WRITTEN REQUEST: Pick out and copy each line in the records below that contains the string "height".

Interface element records:
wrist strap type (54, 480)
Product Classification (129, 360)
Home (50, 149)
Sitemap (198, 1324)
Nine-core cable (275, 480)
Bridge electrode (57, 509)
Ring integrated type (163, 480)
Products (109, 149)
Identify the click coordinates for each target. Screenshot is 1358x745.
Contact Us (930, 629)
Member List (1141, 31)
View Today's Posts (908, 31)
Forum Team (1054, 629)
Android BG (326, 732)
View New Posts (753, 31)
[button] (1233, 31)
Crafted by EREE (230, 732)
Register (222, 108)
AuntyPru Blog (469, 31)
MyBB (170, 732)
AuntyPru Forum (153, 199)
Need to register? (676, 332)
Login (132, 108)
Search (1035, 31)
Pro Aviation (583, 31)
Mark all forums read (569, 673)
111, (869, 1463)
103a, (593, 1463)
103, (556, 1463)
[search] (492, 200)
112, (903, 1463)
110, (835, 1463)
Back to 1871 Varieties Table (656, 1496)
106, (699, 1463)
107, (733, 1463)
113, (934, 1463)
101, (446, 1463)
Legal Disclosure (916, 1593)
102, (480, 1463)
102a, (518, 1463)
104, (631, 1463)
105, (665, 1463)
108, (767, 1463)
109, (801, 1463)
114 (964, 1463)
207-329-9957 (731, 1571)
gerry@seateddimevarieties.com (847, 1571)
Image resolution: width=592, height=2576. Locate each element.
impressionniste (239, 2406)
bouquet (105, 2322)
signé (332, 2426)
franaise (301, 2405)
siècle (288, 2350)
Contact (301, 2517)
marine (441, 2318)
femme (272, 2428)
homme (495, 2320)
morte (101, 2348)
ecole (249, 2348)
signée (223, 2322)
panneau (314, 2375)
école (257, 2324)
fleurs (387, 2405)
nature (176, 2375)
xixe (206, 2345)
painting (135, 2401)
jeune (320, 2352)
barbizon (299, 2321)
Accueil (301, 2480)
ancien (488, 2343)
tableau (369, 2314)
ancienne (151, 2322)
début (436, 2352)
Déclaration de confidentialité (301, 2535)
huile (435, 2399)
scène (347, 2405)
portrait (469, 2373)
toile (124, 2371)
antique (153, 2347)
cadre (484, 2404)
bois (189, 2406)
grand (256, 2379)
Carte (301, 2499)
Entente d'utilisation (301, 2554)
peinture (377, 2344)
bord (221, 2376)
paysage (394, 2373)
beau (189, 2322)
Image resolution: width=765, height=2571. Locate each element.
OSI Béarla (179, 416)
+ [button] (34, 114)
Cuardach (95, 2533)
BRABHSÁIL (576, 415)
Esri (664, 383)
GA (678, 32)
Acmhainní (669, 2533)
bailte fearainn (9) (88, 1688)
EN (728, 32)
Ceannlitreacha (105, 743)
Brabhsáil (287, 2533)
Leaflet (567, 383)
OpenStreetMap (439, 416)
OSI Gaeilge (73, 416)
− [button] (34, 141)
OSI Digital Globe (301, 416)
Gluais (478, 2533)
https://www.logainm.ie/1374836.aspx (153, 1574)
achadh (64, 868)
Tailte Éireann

FULL SOLUTION:
Image resolution: width=592, height=2576. Locate each element.
Image resolution: width=765, height=2571. Locate each element.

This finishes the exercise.